• TEXT SEGMENT:
═══

Curtido: The Salvadoran Cabbage Slaw That Will Ignite Your Taste Buds

Many countries have a briny, crunchy vegetable dish that acts as a palate cleanser between bites of meats and starches. While anything with enough bite can be pickled or fermented, cabbage seems to be the cruciferous vegetable of choice: sauerkraut in Germany (although rooted in Chinese cuisine per German Foods), kimchi in Korea, koolsla (or coleslaw as we know it today) in the Netherlands. It's intuitive since cabbage has the crunch of more fibrous greens without the stringy texture. Plus, on its own, cabbage has a sulfurous, bitter aftertaste that should be expelled or at least overridden with vinegar and salt, per Foodiosity.

The curtido is the Salvadoran version of the shapeshifting salty cabbage. Taste Atlas says it is a lightly-fermented cabbage, carrot, and onion medley that may or may not include other vegetables like jalapeño or cauliflower. As with most cabbage sides, curtido is traditionally served with a heavy savory counterpart, pupusas, the national dish of El Salvador (via Solid Ground).

Origin of the curtido

It's hard to trace the origin of the curtido with its mixed history of cabbage and being eaten with vinegar. 196 Flavors notes that curtido is consumed throughout Central America but is most popularly known for being a Salvadoran dish. Cabbage was brought from Europe to the Americas by French explorer Jacques Cartier in the mid-16th century, per Aggie Horticulture. Exploration helped spread the cabbage throughout the world, with variations of the same cabbage dishes. The Dutch koolsla, from which coleslaw originates, is one of many instances. While the koolsla is a cabbage salad, the curtido is a fermented cabbage relish that requires a little more patience.

Every civilization has had some fermentation process for preserving their food, and fermented cabbage is a common dish shared across cultures across the globe, per Food and Nutrition. The curtido is often compared to the Haitian pikliz, which is a spicy pickled cabbage relish made from similar ingredients and processes, as shown in the Journal of Ethnic Foods.

Simply sliced and made with patience

Curtido is quite simple to make but can take some time. It calls for three main ingredients: cabbage, onions, and carrots (via Taste Atlas). The cabbage is thinly sliced into small strips, which is more easily done with a mandoline slicer per Girl with Spoon. Some traditional curtido recipes call for finely minced cabbage, which makes it look more like salsa or condiment than a salad. The carrots and onions are sliced or julienned into thin strips to create a homogenous textured slaw.

═══

• DATASET RECORDS:
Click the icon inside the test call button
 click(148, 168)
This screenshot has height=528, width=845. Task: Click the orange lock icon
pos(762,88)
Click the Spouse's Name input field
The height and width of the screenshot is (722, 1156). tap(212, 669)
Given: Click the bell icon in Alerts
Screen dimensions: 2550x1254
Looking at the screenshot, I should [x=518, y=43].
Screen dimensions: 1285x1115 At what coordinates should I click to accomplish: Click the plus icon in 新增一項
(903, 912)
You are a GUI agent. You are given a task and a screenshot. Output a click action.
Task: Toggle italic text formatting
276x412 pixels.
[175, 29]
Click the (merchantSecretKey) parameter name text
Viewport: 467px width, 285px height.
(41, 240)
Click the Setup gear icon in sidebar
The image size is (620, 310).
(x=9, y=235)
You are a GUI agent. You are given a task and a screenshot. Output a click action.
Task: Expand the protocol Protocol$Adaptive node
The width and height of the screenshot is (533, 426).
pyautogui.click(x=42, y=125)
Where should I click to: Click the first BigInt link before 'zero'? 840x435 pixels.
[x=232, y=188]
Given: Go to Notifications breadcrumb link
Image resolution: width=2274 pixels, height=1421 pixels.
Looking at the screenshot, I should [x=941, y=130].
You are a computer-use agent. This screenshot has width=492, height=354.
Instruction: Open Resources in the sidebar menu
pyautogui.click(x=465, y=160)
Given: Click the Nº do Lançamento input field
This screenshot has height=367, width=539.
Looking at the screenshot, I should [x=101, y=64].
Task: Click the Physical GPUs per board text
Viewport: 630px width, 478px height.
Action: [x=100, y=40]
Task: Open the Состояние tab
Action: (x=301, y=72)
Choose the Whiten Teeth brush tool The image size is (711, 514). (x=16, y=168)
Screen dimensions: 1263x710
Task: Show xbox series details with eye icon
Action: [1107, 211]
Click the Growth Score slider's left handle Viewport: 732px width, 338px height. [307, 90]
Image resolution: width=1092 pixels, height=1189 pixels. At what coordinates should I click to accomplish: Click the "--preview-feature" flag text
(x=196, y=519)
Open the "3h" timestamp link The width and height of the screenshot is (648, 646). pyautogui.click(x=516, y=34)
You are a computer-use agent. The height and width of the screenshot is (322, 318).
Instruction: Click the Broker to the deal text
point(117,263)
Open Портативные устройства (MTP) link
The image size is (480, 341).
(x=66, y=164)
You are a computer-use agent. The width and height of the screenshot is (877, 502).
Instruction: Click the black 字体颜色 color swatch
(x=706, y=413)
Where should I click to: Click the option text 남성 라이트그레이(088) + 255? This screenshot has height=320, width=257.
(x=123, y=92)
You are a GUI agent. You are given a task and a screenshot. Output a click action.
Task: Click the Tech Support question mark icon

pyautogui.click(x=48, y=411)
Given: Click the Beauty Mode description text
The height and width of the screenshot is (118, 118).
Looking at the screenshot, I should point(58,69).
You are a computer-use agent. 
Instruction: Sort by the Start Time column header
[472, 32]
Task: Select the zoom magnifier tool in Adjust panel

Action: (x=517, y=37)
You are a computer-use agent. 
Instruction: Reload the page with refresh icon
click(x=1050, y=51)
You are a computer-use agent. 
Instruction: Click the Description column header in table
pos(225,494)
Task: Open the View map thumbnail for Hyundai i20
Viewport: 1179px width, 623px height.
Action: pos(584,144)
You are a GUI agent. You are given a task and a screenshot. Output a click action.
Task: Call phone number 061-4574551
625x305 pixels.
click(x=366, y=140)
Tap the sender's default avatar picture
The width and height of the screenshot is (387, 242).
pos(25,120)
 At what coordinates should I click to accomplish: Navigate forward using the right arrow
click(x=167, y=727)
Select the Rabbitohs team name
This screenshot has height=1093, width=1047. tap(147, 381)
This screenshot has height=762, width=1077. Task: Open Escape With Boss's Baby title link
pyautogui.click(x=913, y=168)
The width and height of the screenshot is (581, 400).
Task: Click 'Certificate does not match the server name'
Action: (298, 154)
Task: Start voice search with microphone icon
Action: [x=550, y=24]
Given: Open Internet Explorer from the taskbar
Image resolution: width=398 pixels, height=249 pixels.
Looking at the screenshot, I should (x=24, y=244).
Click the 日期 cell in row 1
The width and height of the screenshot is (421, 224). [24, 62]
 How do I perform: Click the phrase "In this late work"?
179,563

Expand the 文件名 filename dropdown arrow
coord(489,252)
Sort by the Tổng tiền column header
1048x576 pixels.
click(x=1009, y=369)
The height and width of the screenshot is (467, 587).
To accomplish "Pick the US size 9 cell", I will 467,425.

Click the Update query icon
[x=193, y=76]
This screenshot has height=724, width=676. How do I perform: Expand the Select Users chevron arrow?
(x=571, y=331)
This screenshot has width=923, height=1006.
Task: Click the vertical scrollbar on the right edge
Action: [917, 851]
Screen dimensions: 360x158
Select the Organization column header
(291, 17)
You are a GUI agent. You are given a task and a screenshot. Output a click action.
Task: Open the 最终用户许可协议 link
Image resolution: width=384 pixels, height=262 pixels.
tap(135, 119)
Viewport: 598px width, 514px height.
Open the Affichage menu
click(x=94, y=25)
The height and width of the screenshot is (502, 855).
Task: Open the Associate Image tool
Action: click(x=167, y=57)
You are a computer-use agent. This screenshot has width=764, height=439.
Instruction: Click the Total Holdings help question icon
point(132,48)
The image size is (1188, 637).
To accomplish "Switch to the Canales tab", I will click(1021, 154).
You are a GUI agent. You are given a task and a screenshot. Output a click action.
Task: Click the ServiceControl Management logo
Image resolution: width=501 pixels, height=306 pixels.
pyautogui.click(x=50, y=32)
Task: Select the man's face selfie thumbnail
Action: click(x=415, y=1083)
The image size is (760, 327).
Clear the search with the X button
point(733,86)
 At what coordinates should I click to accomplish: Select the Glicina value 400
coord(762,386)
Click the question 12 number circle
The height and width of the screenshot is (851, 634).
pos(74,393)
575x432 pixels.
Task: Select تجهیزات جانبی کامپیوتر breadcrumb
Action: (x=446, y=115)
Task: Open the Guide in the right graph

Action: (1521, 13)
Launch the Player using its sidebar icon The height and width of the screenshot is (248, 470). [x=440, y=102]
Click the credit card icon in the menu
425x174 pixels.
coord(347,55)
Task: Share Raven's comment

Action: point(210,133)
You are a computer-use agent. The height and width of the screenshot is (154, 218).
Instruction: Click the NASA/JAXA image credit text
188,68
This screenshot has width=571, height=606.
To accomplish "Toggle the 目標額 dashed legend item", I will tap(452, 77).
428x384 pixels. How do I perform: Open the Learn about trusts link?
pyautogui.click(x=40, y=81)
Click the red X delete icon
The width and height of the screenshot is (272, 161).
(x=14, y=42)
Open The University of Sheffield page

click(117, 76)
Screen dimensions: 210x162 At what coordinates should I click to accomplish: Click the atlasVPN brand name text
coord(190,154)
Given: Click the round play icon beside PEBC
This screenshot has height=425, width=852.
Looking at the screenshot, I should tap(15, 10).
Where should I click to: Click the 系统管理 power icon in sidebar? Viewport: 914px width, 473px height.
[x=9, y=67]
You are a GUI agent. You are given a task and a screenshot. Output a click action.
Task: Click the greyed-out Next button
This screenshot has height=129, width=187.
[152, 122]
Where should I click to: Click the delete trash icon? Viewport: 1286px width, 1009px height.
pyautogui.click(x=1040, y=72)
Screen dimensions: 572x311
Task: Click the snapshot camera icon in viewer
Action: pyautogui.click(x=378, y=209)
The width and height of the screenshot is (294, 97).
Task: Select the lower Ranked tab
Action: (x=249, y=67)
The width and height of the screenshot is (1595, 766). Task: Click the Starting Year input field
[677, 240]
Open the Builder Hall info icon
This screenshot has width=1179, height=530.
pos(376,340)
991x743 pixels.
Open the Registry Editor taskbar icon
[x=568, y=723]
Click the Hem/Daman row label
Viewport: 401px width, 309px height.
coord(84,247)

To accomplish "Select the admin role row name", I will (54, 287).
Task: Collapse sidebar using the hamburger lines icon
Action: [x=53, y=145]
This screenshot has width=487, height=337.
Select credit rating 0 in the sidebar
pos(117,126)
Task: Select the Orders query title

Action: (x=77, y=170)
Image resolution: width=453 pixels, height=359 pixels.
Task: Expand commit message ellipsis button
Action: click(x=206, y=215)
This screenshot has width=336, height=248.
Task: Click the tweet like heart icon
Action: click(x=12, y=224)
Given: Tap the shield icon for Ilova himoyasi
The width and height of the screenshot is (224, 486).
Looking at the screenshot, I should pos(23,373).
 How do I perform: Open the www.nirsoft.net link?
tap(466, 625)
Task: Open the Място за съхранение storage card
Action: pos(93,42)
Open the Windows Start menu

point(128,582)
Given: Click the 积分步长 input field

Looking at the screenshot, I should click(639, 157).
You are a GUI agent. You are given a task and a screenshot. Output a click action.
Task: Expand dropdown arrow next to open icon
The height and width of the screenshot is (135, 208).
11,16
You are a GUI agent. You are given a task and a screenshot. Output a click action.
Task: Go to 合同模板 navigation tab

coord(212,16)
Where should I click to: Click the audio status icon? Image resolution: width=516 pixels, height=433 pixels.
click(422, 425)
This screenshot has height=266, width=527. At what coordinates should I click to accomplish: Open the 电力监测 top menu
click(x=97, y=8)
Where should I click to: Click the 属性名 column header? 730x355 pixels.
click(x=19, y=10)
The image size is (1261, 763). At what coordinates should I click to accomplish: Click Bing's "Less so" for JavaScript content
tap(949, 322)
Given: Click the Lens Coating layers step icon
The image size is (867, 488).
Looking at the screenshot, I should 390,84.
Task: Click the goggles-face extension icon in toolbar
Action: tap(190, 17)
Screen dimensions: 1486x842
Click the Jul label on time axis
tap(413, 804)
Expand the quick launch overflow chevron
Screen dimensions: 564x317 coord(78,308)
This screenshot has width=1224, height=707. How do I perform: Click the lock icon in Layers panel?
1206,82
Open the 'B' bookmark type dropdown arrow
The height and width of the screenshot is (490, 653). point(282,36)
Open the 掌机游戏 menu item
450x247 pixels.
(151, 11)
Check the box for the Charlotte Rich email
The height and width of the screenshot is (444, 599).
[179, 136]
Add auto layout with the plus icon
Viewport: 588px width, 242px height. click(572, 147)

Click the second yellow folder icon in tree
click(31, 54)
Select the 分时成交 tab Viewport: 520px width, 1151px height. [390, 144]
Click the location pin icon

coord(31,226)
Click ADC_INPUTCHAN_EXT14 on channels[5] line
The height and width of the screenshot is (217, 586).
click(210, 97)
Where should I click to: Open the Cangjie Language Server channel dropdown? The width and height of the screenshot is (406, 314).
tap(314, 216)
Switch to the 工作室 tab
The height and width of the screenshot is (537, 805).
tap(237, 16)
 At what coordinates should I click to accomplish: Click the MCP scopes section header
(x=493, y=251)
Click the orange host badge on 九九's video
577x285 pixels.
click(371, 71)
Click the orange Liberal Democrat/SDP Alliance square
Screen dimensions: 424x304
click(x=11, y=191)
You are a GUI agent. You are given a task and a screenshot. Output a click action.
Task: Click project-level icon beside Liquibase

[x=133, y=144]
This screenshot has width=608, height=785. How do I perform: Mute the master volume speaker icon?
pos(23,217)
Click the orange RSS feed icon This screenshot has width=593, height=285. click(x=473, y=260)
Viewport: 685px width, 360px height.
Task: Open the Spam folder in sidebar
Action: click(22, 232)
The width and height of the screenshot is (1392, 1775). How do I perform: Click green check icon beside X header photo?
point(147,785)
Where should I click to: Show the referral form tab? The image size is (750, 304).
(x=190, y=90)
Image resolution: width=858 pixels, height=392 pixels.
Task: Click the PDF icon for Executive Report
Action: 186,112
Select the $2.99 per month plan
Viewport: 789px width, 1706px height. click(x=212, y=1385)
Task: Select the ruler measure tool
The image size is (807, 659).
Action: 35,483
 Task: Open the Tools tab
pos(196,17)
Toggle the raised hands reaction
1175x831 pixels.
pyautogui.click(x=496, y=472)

═══

• INSTRUCTIONS:
(a) Update the stretch of the curtido article from "Many countries have" through "salt, per Foodiosity.", replacing "palate cleanser" with "palate refresher".
(b) Based on the curtido article, say whether each statement agrees with it, answering yes or no and quoting the words that decide it: (i) Cabbage reached the Americas through Jacques Cartier in the mid-16th century. (ii) The Dutch koolsla is a fermented cabbage relish. (iii) Curtido calls for four main ingredients.
(c) Turn the paragraph of the curtido article that begins "Curtido is quite simple to make" into a list that keeps its main facts.

• ANSWERS BY ITEM:
(a)
Many countries have a briny, crunchy vegetable dish that acts as a palate refresher between bites of meats and starches. While anything with enough bite can be pickled or fermented, cabbage seems to be the cruciferous vegetable of choice: sauerkraut in Germany (although rooted in Chinese cuisine per German Foods), kimchi in Korea, koolsla (or coleslaw as we know it today) in the Netherlands. It's intuitive since cabbage has the crunch of more fibrous greens without the stringy texture. Plus, on its own, cabbage has a sulfurous, bitter aftertaste that should be expelled or at least overridden with vinegar and salt, per Foodiosity.

(b)
(i) Yes: "Cabbage was brought from Europe to the Americas by French explorer Jacques Cartier in the mid-16th century"
(ii) No: "While the koolsla is a cabbage salad, the curtido is a fermented cabbage relish"
(iii) No: "It calls for three main ingredients: cabbage, onions, and carrots"

(c)
- Curtido is simple to make but can take some time.
- Main ingredients: cabbage, onions, and carrots.
- The cabbage is thinly sliced into small strips, which is easier with a mandoline slicer.
- Some traditional recipes use finely minced cabbage, making it look more like salsa or a condiment than a salad.
- The carrots and onions are sliced or julienned into thin strips, giving the slaw an even texture.